Lay Still


lay still, no, stiller

the green lake says to the lily pads

flowering white


This poem was written in response to Carpe Diem Tokubetsudesu #47 flowers, another great prompt hosted by Chèvrefeuille at Carpe Diem Haiku Kai. All of the poems in the link-up can be read here. Today was officially the first day of summer in the Blake household because it was the first day that I’ve felt an overwhelming need to listen to Forever Changes by Love –

12 thoughts on “Lay Still

  1. Gorgeous! And I especially love the first line. It definitely breaks tradition but the emphasis adds sensuality to the piece.

    Happy summer!

    • Thanks, Jen! The weather has been gloomy this week, so I haven’t bothered with lunch at the lake. Then today, gorgeous sunshine, and in my absence, all the lily pads started flowering. Very soothing and sensual, watching them on the water 🙂

    • I’m fairly sure that when I started to learn about haiku last year I read a ‘rule’ about avoiding anything anthropomorphic. But you have to allow for an exception now and then, right?
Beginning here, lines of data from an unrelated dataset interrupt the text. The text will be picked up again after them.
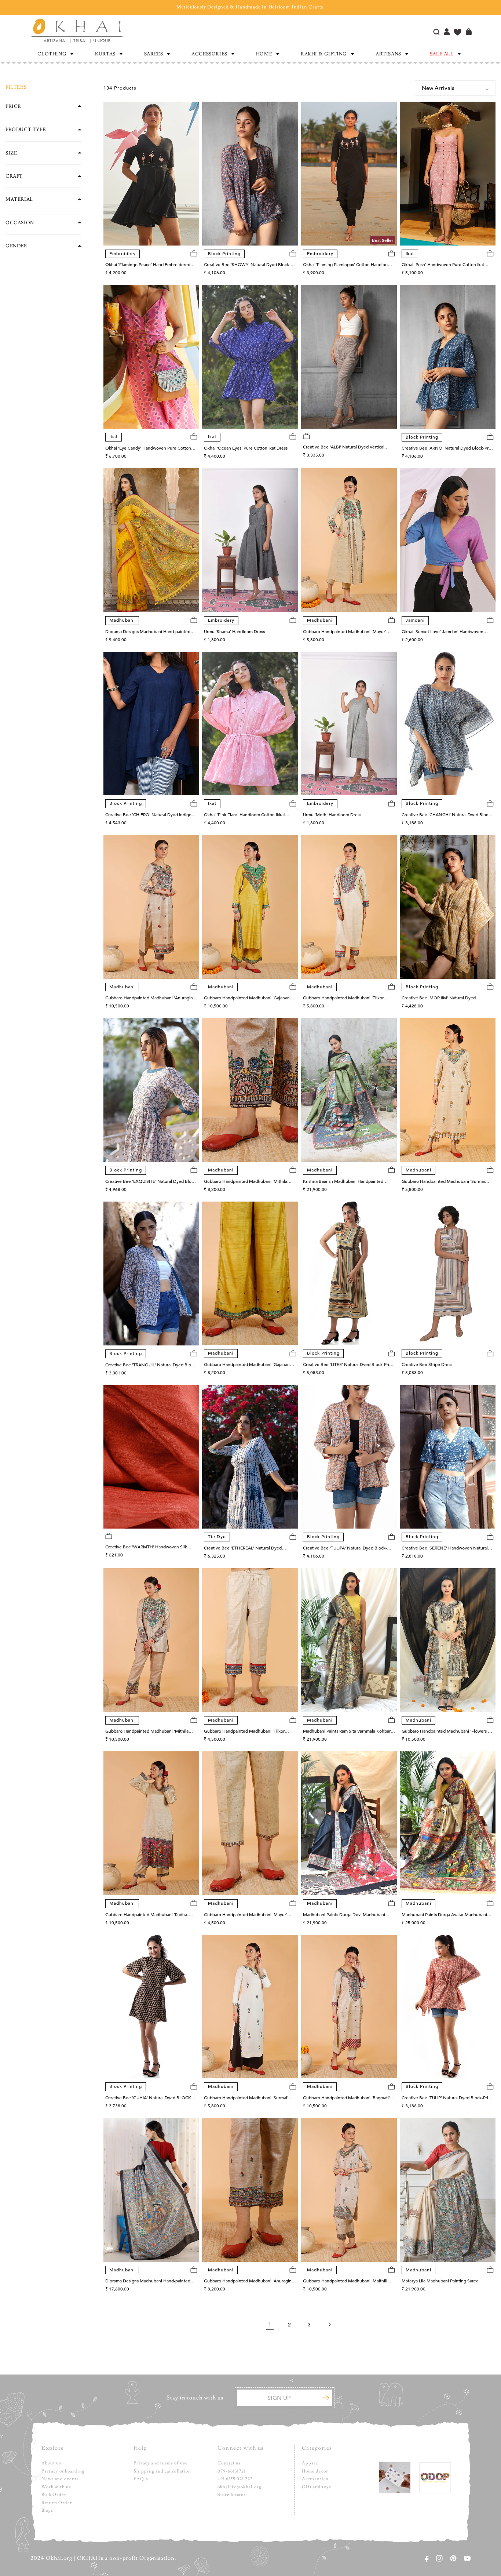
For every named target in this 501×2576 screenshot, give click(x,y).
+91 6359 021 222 (235, 2479)
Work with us (56, 2487)
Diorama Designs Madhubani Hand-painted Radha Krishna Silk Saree (147, 2281)
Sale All (442, 54)
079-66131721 (231, 2471)
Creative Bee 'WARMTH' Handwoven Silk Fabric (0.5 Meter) (146, 1547)
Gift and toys (316, 2487)
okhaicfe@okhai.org (239, 2487)
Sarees (153, 54)
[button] (54, 54)
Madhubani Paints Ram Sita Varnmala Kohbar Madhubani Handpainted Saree (347, 1731)
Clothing (51, 54)
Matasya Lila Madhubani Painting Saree (440, 2280)
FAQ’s (141, 2479)
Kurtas (105, 54)
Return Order (56, 2503)
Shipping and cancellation (162, 2471)
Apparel (311, 2463)
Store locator (231, 2494)
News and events (60, 2479)
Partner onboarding (63, 2471)
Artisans (388, 54)
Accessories (209, 54)
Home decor (315, 2471)
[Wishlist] (457, 32)
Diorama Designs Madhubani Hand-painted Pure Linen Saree (147, 632)
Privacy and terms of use (161, 2463)
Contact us (229, 2463)
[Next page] (329, 2325)
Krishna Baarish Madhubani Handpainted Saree (343, 1182)
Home (264, 54)
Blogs (47, 2510)
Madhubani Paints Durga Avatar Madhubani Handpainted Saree (444, 1915)
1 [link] (270, 2324)
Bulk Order (53, 2494)
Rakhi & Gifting (324, 54)
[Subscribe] (326, 2398)
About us (51, 2463)
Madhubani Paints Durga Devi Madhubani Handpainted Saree (344, 1915)
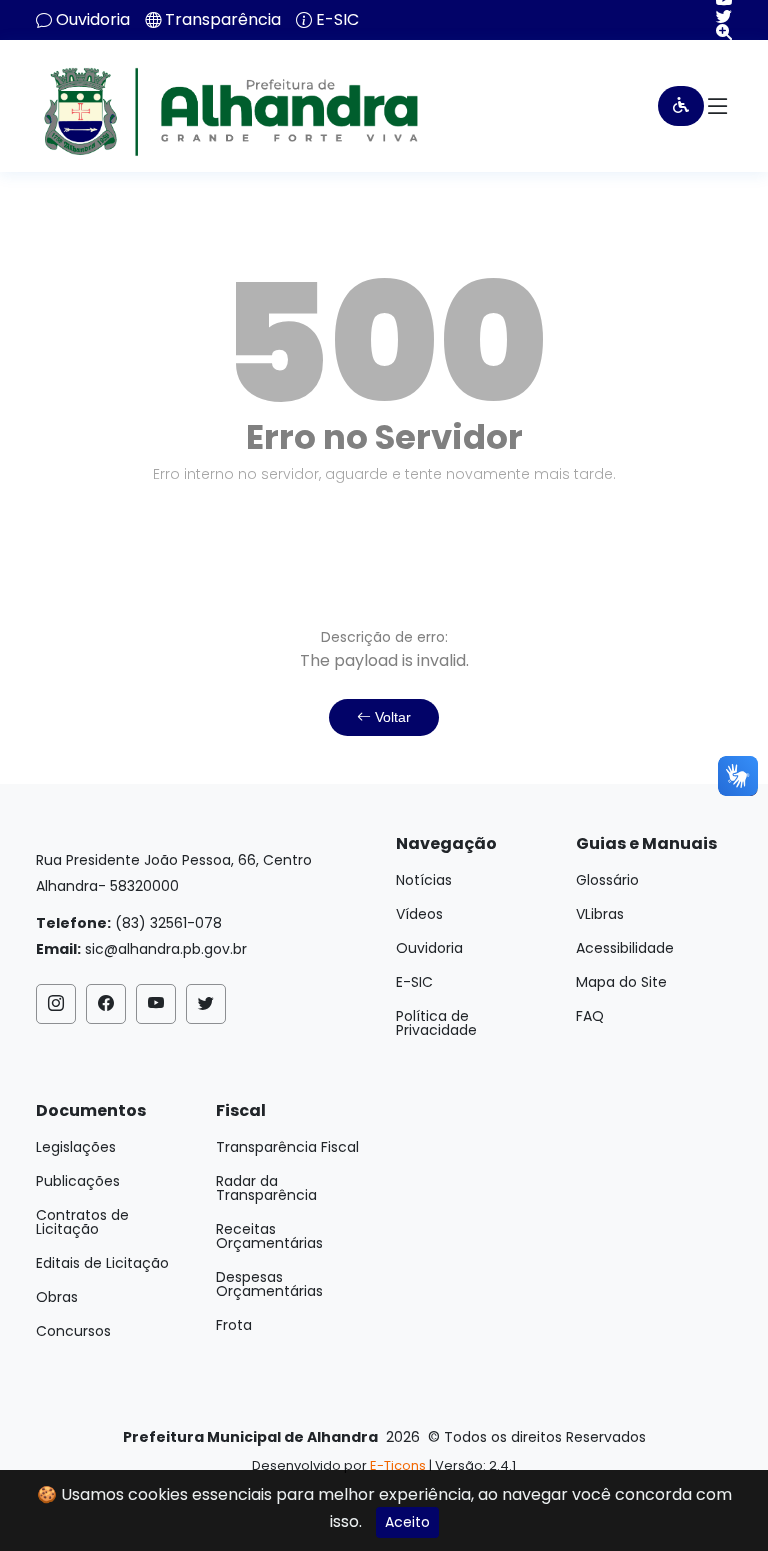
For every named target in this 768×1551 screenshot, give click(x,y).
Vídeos (419, 914)
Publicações (78, 1181)
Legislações (76, 1147)
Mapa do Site (621, 982)
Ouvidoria (93, 20)
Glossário (607, 880)
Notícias (424, 880)
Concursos (73, 1331)
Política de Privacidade (436, 1023)
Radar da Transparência (266, 1188)
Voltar (391, 717)
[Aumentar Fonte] (716, 32)
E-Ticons (398, 1465)
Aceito (407, 1522)
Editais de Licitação (102, 1263)
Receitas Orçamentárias (269, 1236)
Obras (57, 1297)
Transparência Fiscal (287, 1147)
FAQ (590, 1016)
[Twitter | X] (716, 16)
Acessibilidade (625, 948)
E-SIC (337, 20)
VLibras (600, 914)
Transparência (223, 20)
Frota (234, 1325)
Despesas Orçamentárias (269, 1284)
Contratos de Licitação (82, 1222)
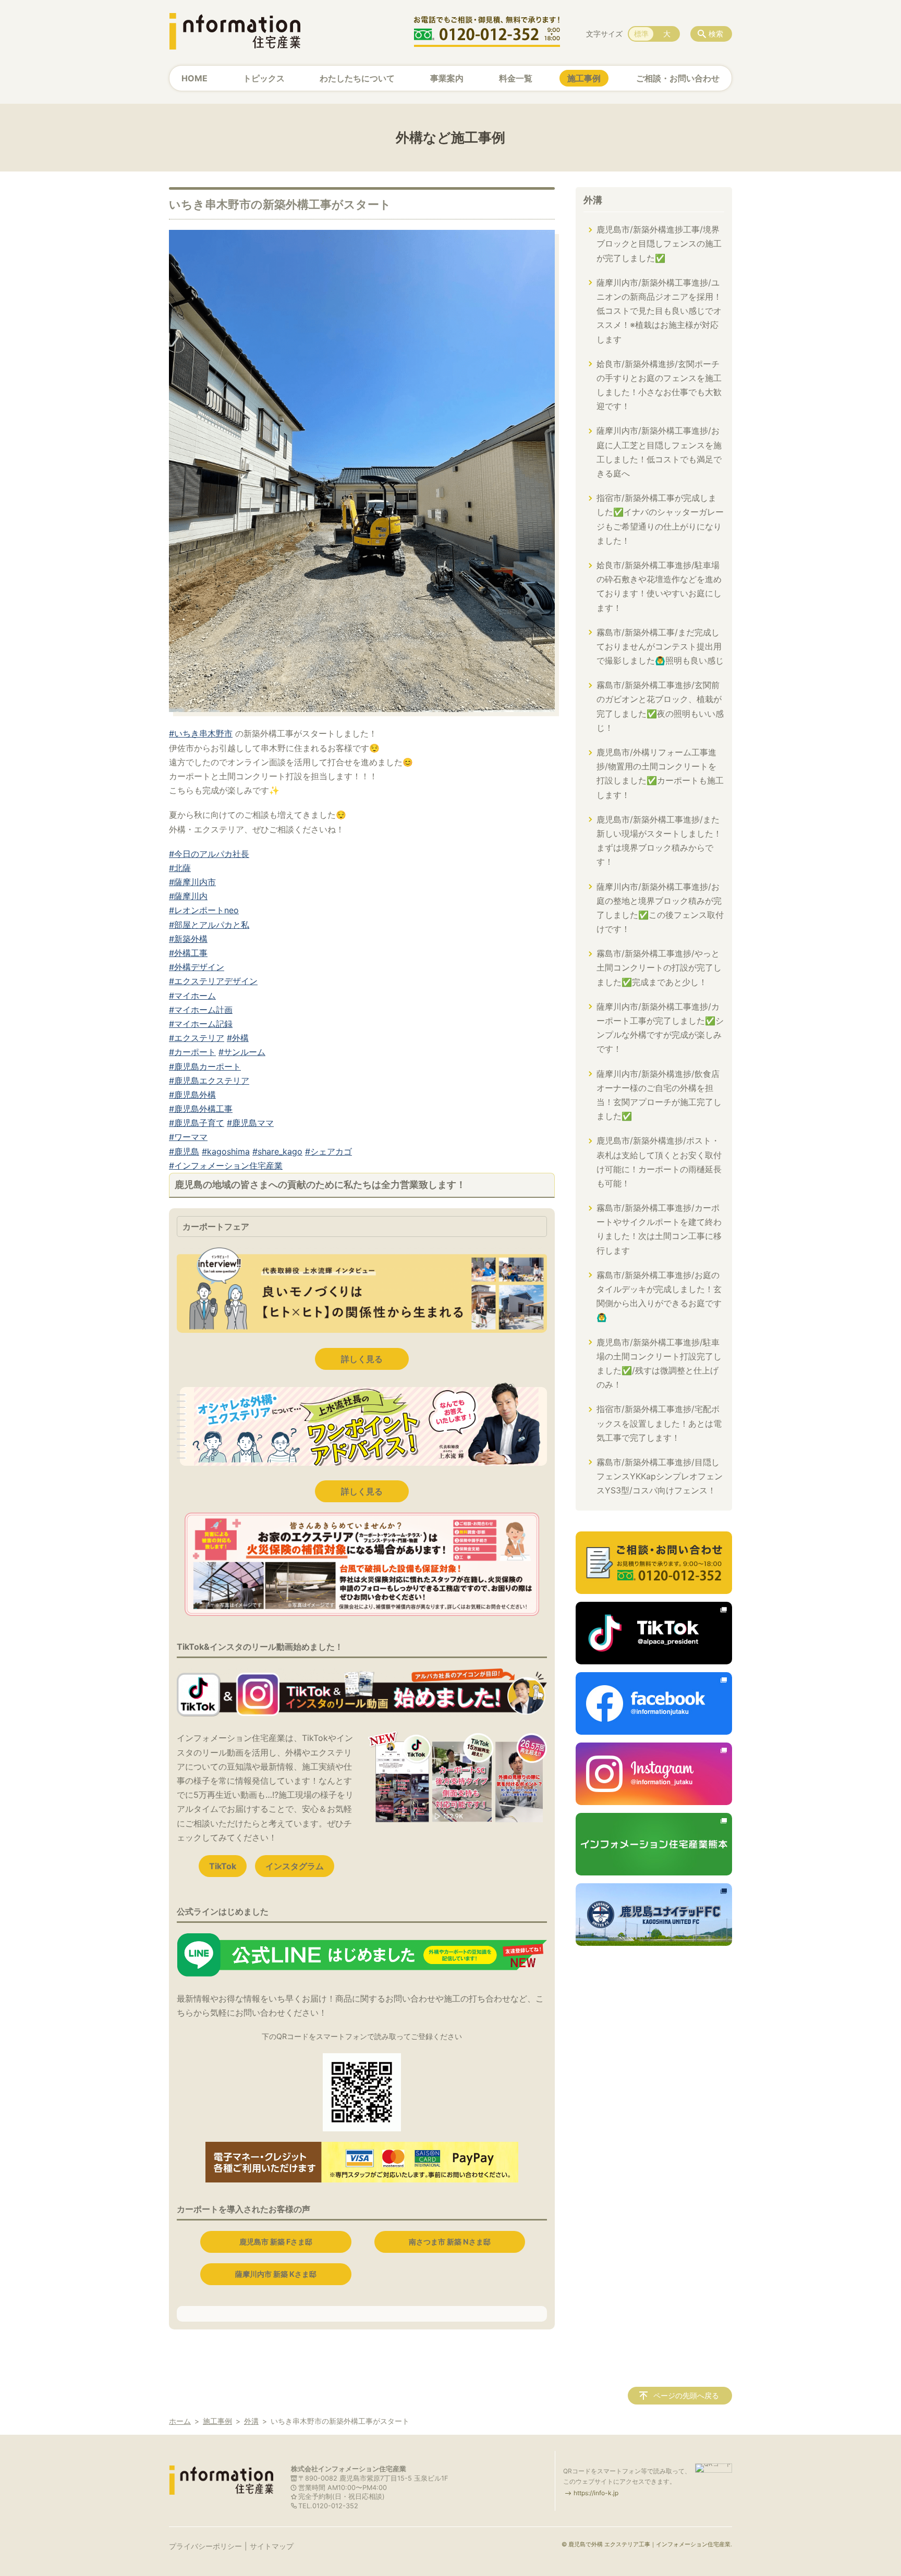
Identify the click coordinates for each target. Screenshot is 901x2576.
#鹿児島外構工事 (201, 1108)
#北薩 (180, 868)
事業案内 (447, 78)
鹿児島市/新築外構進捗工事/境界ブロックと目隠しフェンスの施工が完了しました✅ (659, 243)
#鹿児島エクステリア (209, 1080)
Even with rules that you broadly agree with 🙂

      • Learning haiku I’ve seen rules presented and rules broken … some people are more rigid following those rules and some throw them out without thinking a thing about it … sometimes they break the rule and call their haiku – senryu … now if we were Japanese, we’d follow a school of thought, either “classical” or maybe we’d follow Shiki and write only about nature or we’d follow the guy who writes “free verse” haiku (I can’t remember his name right now) … as Westerners we can choose to write Kerouac style or Ginsberg style .. follow Reichhold’s lead or invent our own style … the point is, when you’re learning about haiku, it’s good to follow the rules and to the letter until they’re part of you and then you write with them in mind breaking them when necessary for the good of the haiku. That’s what I think about it anyway 😉

      • This is pretty much exactly what I mentioned to Jen a few posts ago – that I’m happy to break most of the rules if I think the ‘breakage’ is effective, but I only wanted to do that after I thought I had at least a reasonable idea of what the rules were; without that bit of a foundation I’d just feel as though I was bumbling around blindly 🙂

      • Very wise … I think that’s how it works with most poetry anyway, from what I’ve seen of some of the classical poets, even sonnets have had their rules creased a bit.